Aus diesen Gründen ist daher aus Sicht des Unabhängigen Verwaltungssenates und unter Beachtung der Judikatur des Verwaltungsgerichtshofes jedenfalls von einem "unmittelbar benachbarten Haus" im Sinne des § 356 Abs.1 GewO 1994 auszugehen, in welchem ein Anschlag der Kundmachung zur Verhandlung über das im Wesentlichen auf Grundstück Nr. x geplante Zubauprojekt erforderlich gewesen wäre.

 

Unter Anwendung des § 42 Abs.1 AVG ist daher festzuhalten, dass die mündliche Verhandlung nicht vollständig gemäß § 41 Abs.1 zweiter Satz und in der nach den Verwaltungsvorschriften vorgesehenen besonderen Form kundgemacht wurde, weshalb gegenüber den Berufungswerbern eine Präklusion im Sinne des § 42 Abs.1 AVG nicht eintreten konnte.

 

Ob es sich darüber hinaus gehend bei den Berufungswerben um Nachbarn im Sinne des § 356 Abs.1 handelt, ist wiederum nach § 75 Abs.2 GewO 1994 zu beurteilen, wonach Nachbarn im Sinne dieser Gesetzesstelle bereits ex lege Parteistellung zukommt und zwar aufgrund des § 8 AVG iVm mit den ihnen zustehenden subjektiv-öffentlichen Rechten gemäß § 74 Abs.2 Z.1 und 2. Diesbezüglich begründet die Eignung einer Betriebsanlage im Sinne des § 74 Abs.1, Nachbarn zu gefährden und zu belästigen, ihre Genehmigungspflicht.

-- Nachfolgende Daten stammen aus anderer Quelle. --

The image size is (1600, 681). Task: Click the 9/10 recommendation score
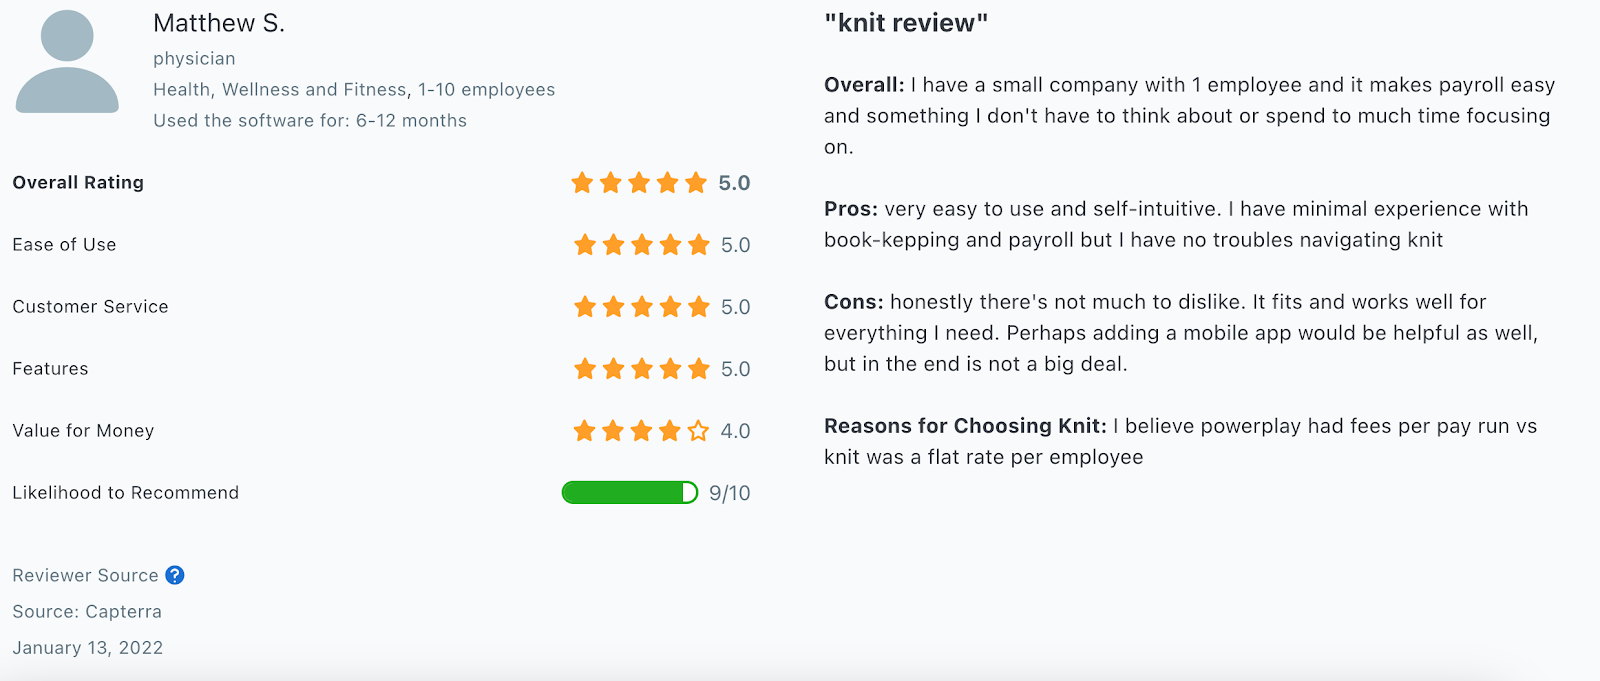tap(730, 493)
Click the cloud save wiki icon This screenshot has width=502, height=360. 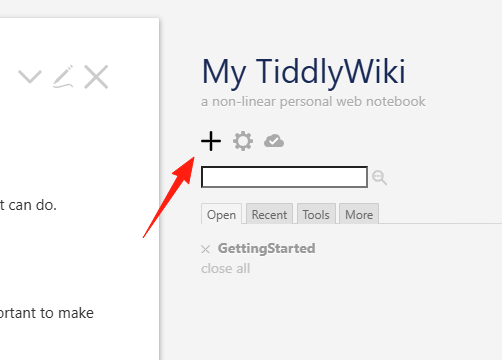pos(274,141)
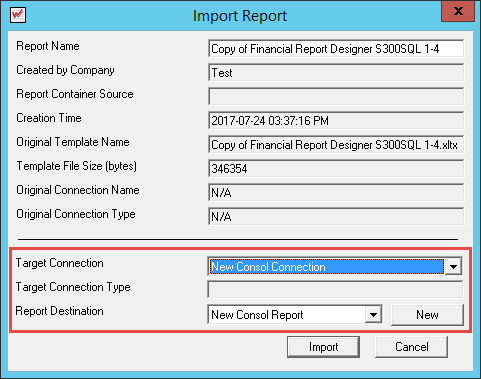Close the Import Report dialog
481x379 pixels.
point(458,11)
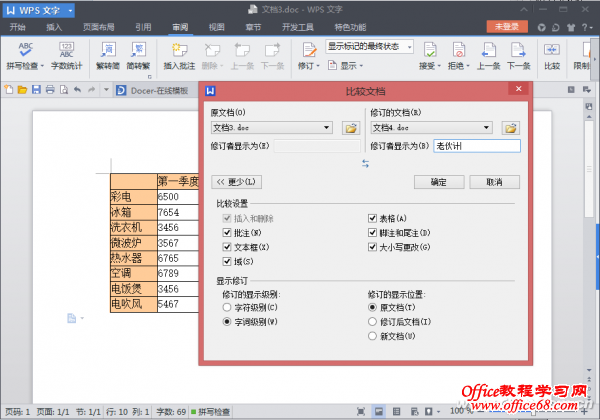
Task: Click the swap documents arrows icon
Action: coord(365,163)
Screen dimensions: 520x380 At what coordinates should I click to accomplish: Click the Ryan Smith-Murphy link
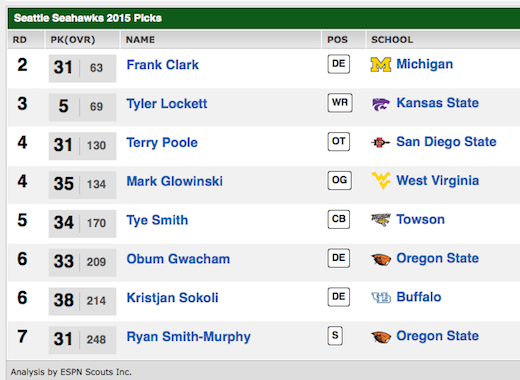coord(189,337)
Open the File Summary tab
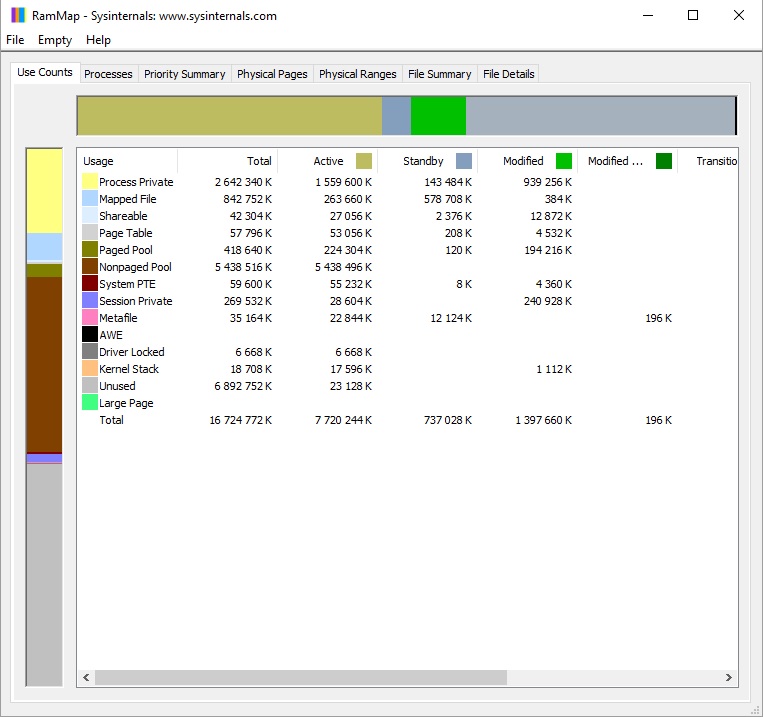The width and height of the screenshot is (764, 717). (x=439, y=74)
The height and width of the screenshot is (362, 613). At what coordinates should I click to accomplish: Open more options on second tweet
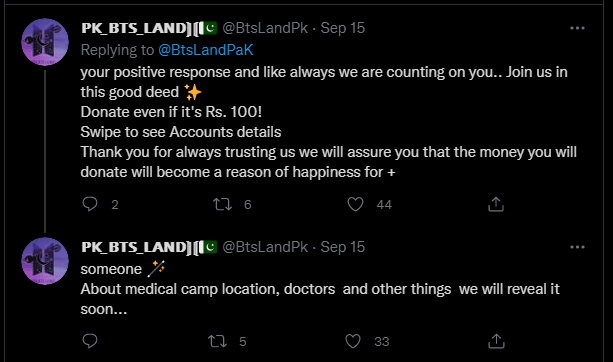pos(577,247)
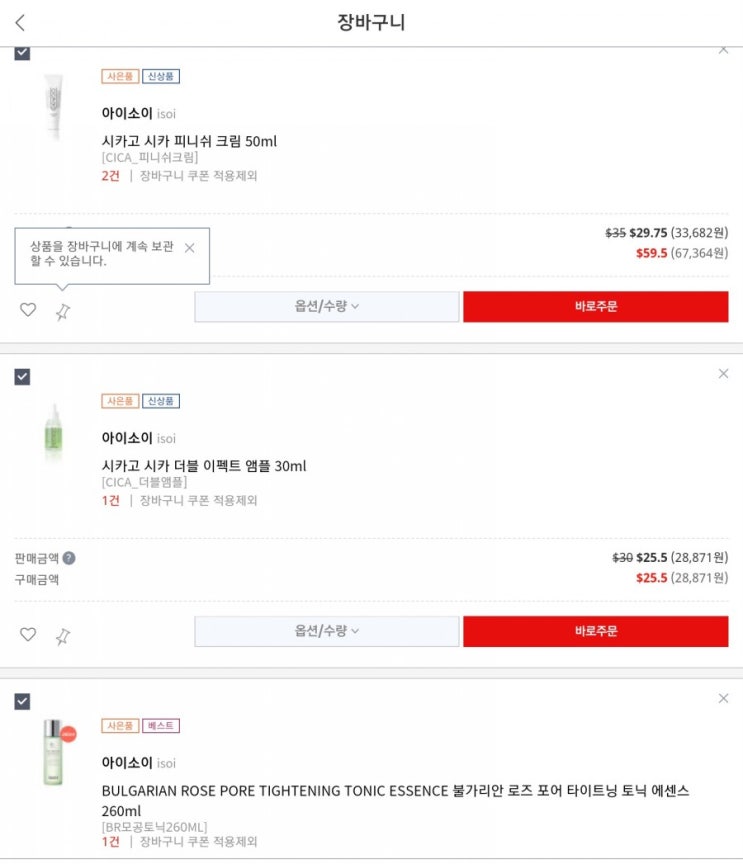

Das für die Beurteilung nach dieser Gesetzesstelle maßgebende räumlichen Naheverhältnis zur Betriebsanlage wird durch den möglichen Immissionsbereich bestimmt (VwGH 21.06.1993, 92/04/0255). Entscheidend für die Nachbarstellung ist bereits nach der Gesetzeslage die bloße Möglichkeit einer Gefährdung oder Belästigung. Dem Grund- bzw. Hauseigentümer kommt daher nur dann keine Nachbarstellung zu, wenn jede von der Betriebsanlage mögliche ausgehende Gefährdung oder Belästigung von vorn herein ausgeschlossen wäre (VwGH 23.01.2002, 2001/04/0135).

 

Insgesamt sind die Berufungswerber zur verfahrensgegenständlichen Betriebsanlage daher – auch aus dem faktisch vorliegenden räumlichen Naheverhältnis – als unmittelbar benachbart i.S.d. § 356 Abs.1 GewO 1994 anzusehen. Die Kundmachung zur mündlichen Genehmigungsverhandlung hätte ihnen daher durch Anschlag im Haus oder durch persönliche Verständigung zur Kenntnis gebracht werden müssen. Da somit eine vollständige Kundmachung im Sinne des § 356 Abs.1 GewO 1994 iVm § 42 AVG gegenüber den Berufungswerbern nicht vorliegt, konnte auch Präklusion nicht zum Verlust der Parteistellung führen und war daher unter Bezugnahme auf diese Sach- und Rechtslage wie im Spruch zu entscheiden.

 

Rechtsmittelbelehrung:

Gegen diesen Bescheid ist kein ordentliches Rechtsmittel zulässig.

Hinweis:

Gegen diesen Bescheid kann innerhalb von sechs Wochen ab seiner Zustellung Beschwerde an den Verfassungsgerichtshof und/oder an den Verwaltungsgerichtshof erhoben werden; diese muss – von gesetzlichen Ausnahmen abgesehen – jeweils von einer bevollmächtigten Rechtsanwältin oder einem bevollmächtigten Rechtsanwalt eingebracht werden. Für jede dieser Beschwerden ist eine Eingabegebühr von 240 Euro zu entrichten.